The fraud_detection_pipeline task downloads data, trains XGBoost, applies Feast feature definitions, and materializes features.

fraud_detection_feast.py
@env.task(report=True)
async def fraud_detection_pipeline(
    n_estimators: int = 300,
    max_depth: int = 6,
    learning_rate: float = 0.1,
    min_child_weight: int = 5,
    gamma: float = 1.0,
) -> tuple[flyte.io.File, flyte.io.Dir]:
    """
    Full fraud detection pipeline:
    1. Download and prepare data
    2. Materialize user profiles to Feast
    3. Train model using Feast for feature retrieval
    Returns model file and Feast artifacts for serving.
    """
    log.info("Starting fraud detection pipeline")
    steps = ["Prepare Data", "Materialize Features", "Train Model", "Done"]

    html = '<h2>Fraud Detection Pipeline</h2>' + rh.pipeline_step_indicator(0, steps)
    await flyte.report.replace.aio(rh.wrap(html))
    await flyte.report.flush.aio()

    data_dir = await prepare_data()

    html = '<h2>Fraud Detection Pipeline</h2>' + rh.pipeline_step_indicator(1, steps)
    await flyte.report.replace.aio(rh.wrap(html))
    await flyte.report.flush.aio()

    # Materialize features first so training can use Feast
    feast_dir = await materialize_features(data_dir)

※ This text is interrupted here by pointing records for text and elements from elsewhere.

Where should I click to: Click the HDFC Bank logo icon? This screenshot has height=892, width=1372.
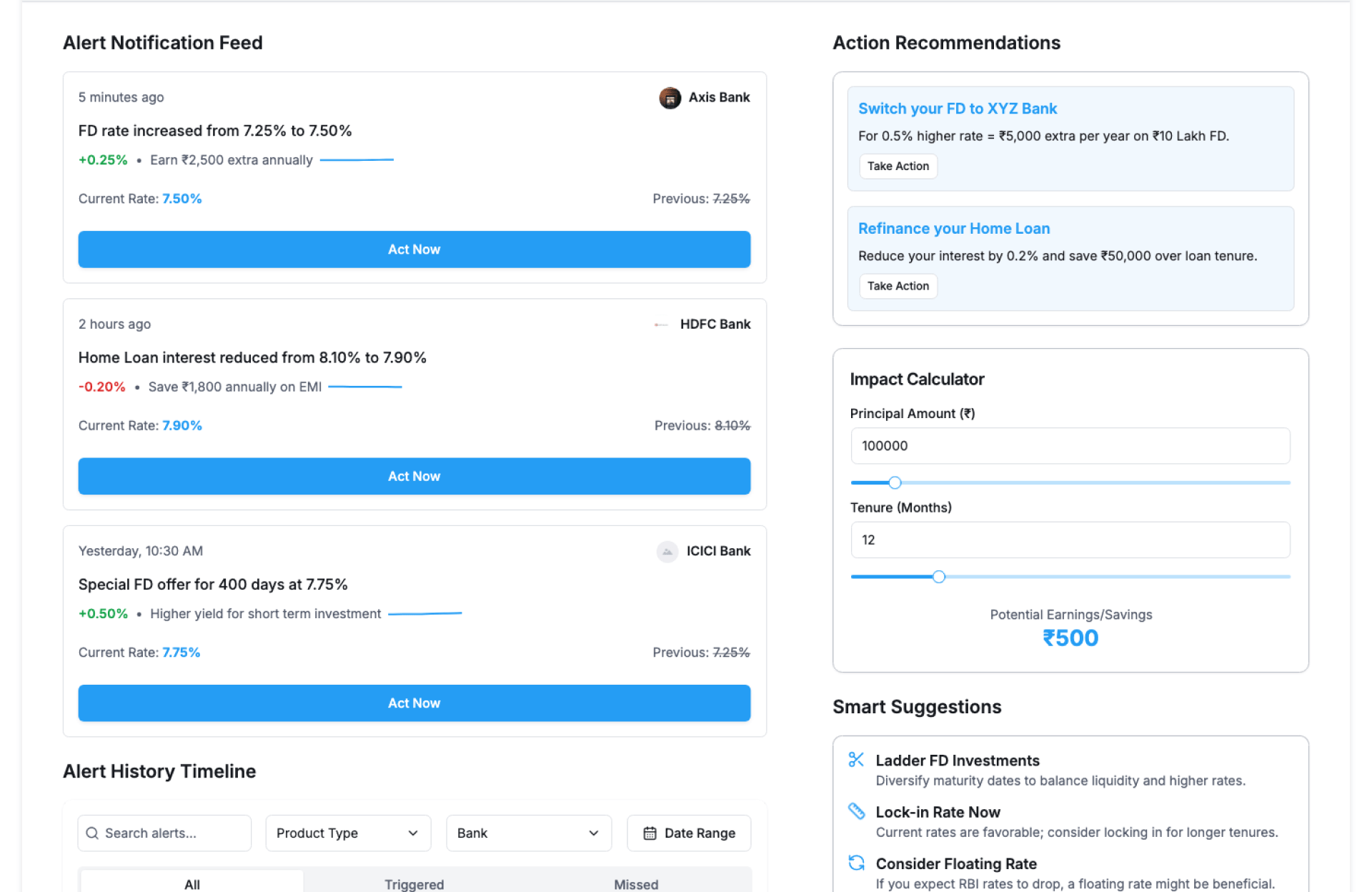(x=661, y=324)
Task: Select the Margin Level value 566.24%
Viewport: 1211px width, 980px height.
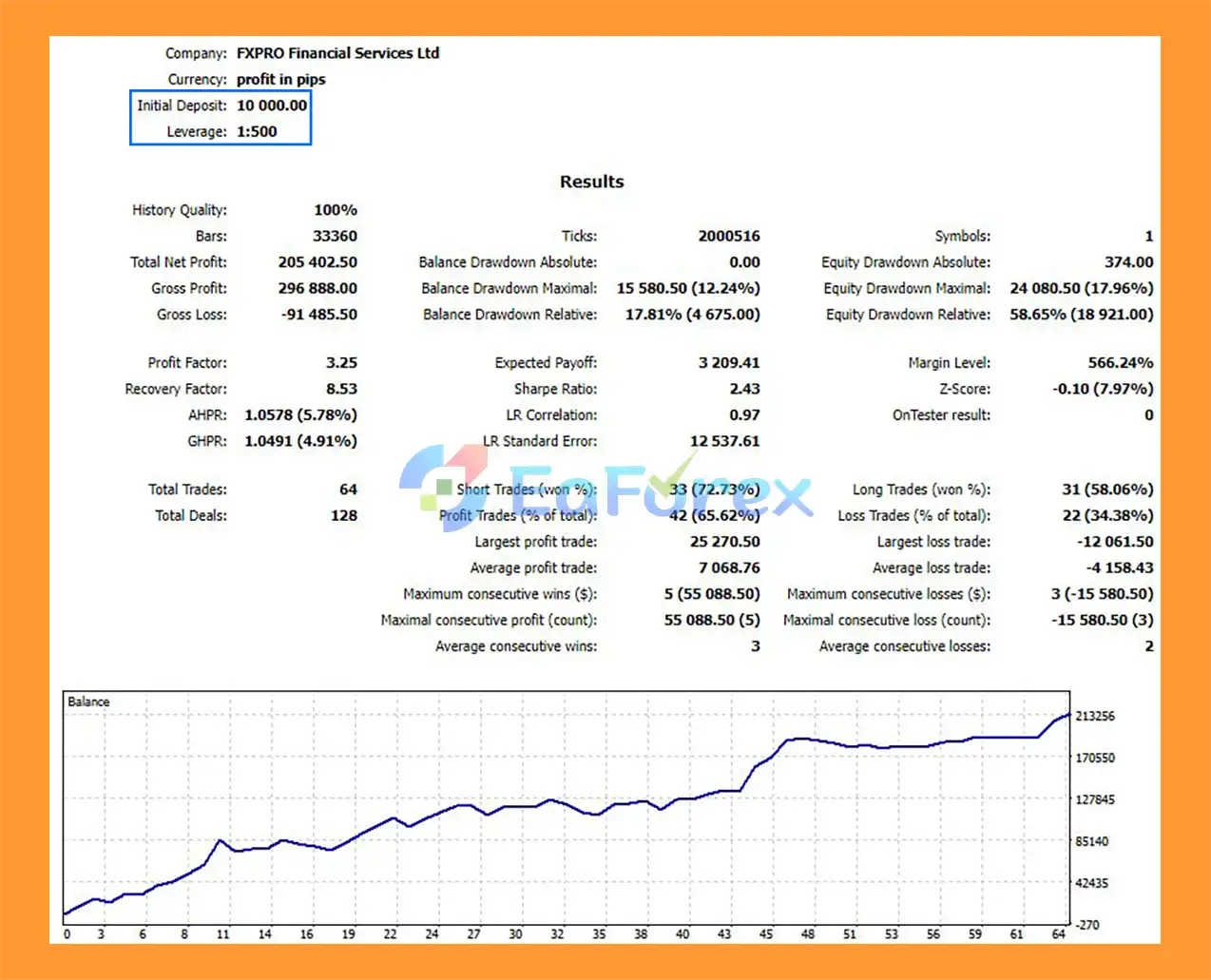Action: 1121,363
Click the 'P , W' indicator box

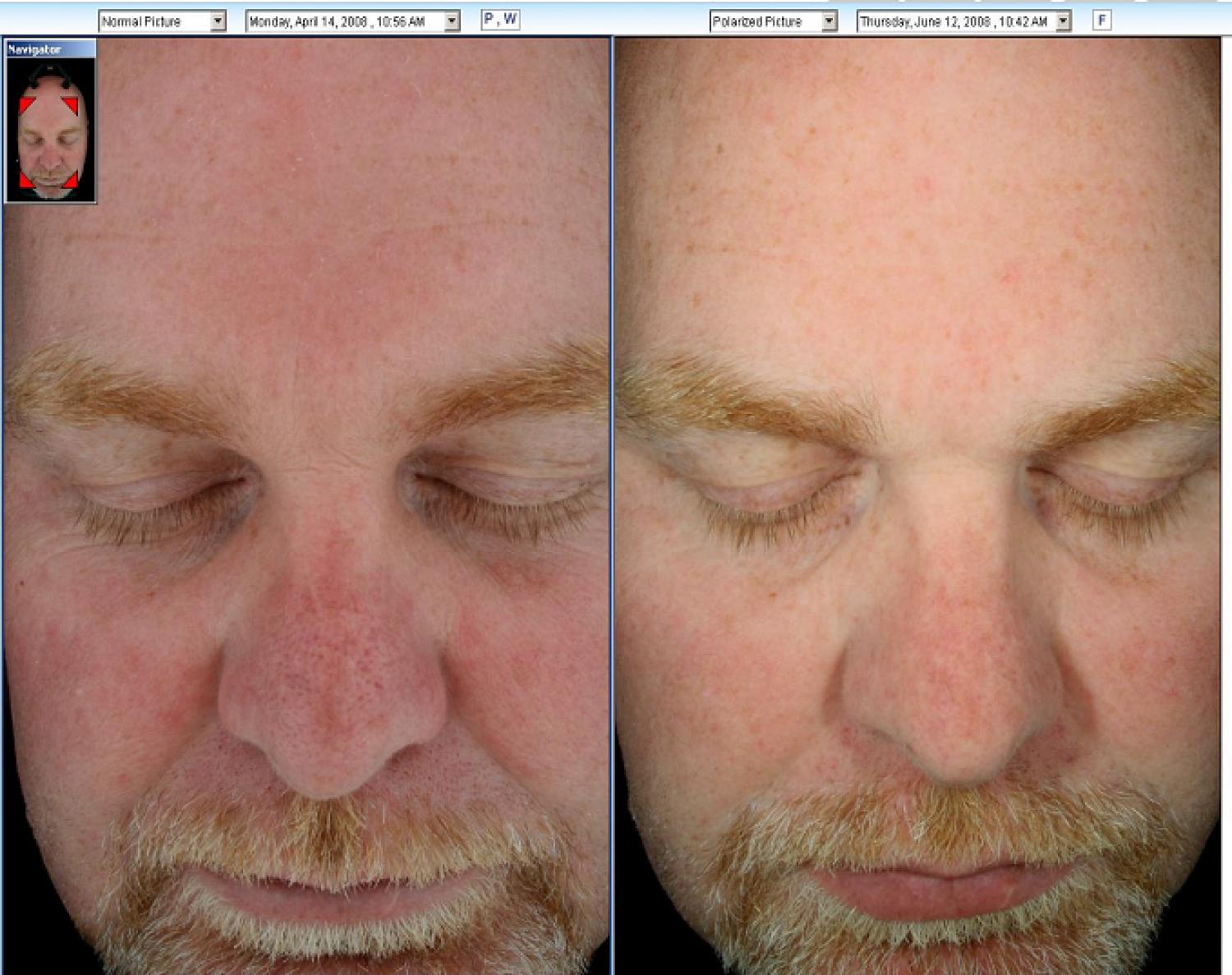pos(500,20)
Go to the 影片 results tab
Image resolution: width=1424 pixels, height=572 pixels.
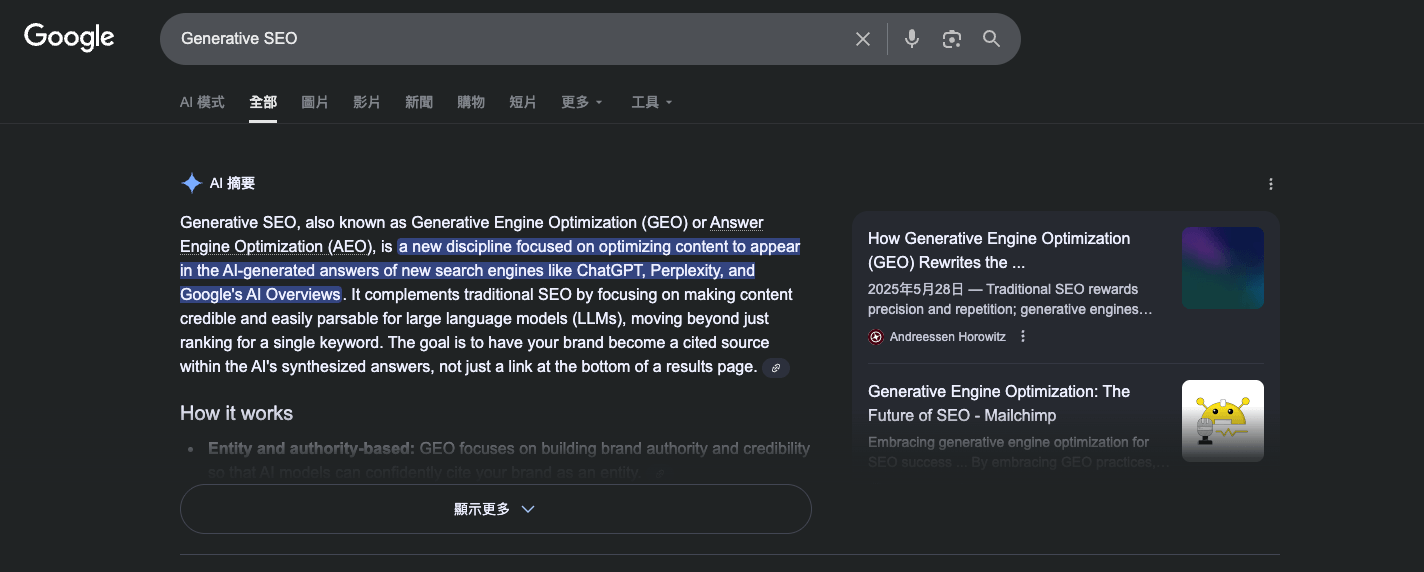point(367,102)
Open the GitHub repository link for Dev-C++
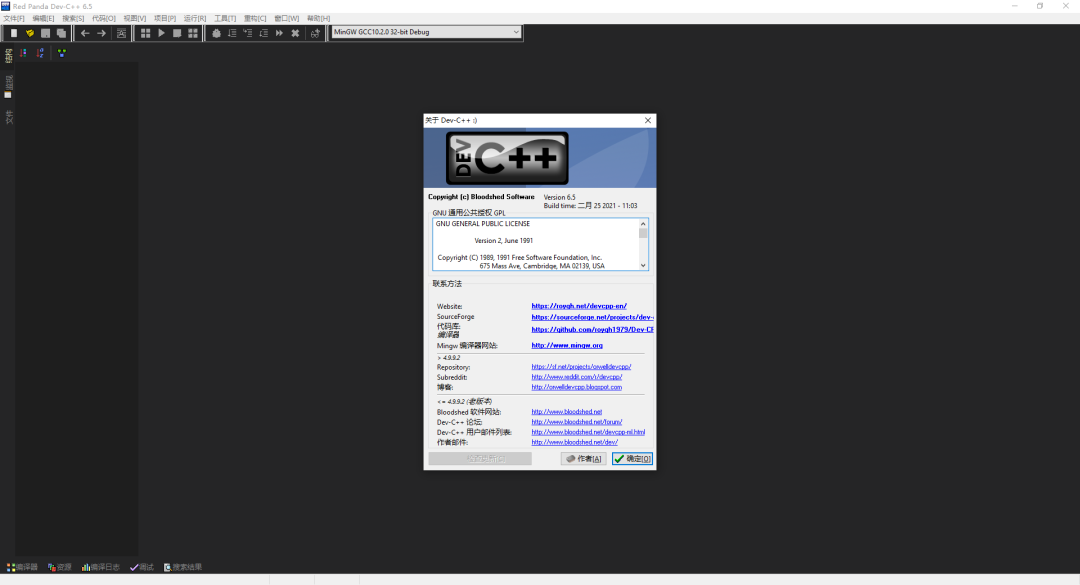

    html = '<h2>Fraud Detection Pipeline</h2>' + rh.pipeline_step_indicator(2, steps)
    await flyte.report.replace.aio(rh.wrap(html))
    await flyte.report.flush.aio()

    # Train model using Feast for user feature retrieval
    model_file = await train_model(
        data_dir,
        feast_dir,
        n_estimators=n_estimators,
        max_depth=max_depth,
        learning_rate=learning_rate,
        min_child_weight=min_child_weight,
        gamma=gamma,
    )

    # Save copies to working directory for local app testing
    model_local = await model_file.download()
    feast_local = await feast_dir.download()
    shutil.copy2(model_local, "model.joblib")
    if os.path.exists("feast_artifacts"):
        shutil.rmtree("feast_artifacts")
    shutil.copytree(feast_local, "feast_artifacts")
    log.info("Saved local copies: model.joblib, feast_artifacts/")

    html = (
        '<h2>Fraud Detection Pipeline</h2>'
        + rh.pipeline_step_indicator(4, steps)
        + '<div class="card">'
        '<div style="font-weight:600;color:#155724;font-size:1.1em;margin-bottom:8px;">Pipeline Complete</div>'
        '<p>Model and feature store artifacts are ready for serving.</p>'
        '<table>'
        '<tr><th>Next Step</th><th>Command</th></tr>'
        '<tr><td>Run locally</td><td><code>python app.py</code></td></tr>'
        '<tr><td>Deploy scoring app</td><td><code>flyte deploy app.py serving_env</code></td></tr>'
        '<tr><td>Deploy dashboard</td><td><code>flyte deploy dashboard.py dashboard_env</code></td></tr>'
        '</table></div>'
    )
    await flyte.report.replace.aio(rh.wrap(html))
    await flyte.report.flush.aio()

    log.info("Pipeline complete")
    return model_file, feast_dir

Run the workflow

From the example directory:

cd v2/tutorials/fraud_detection_feast
uv run --script fraud_detection_feast.py

The first run downloads the dataset via kagglehub (public dataset, no API key required). Open the run report to review the confusion matrix and feature-importance summary when training completes.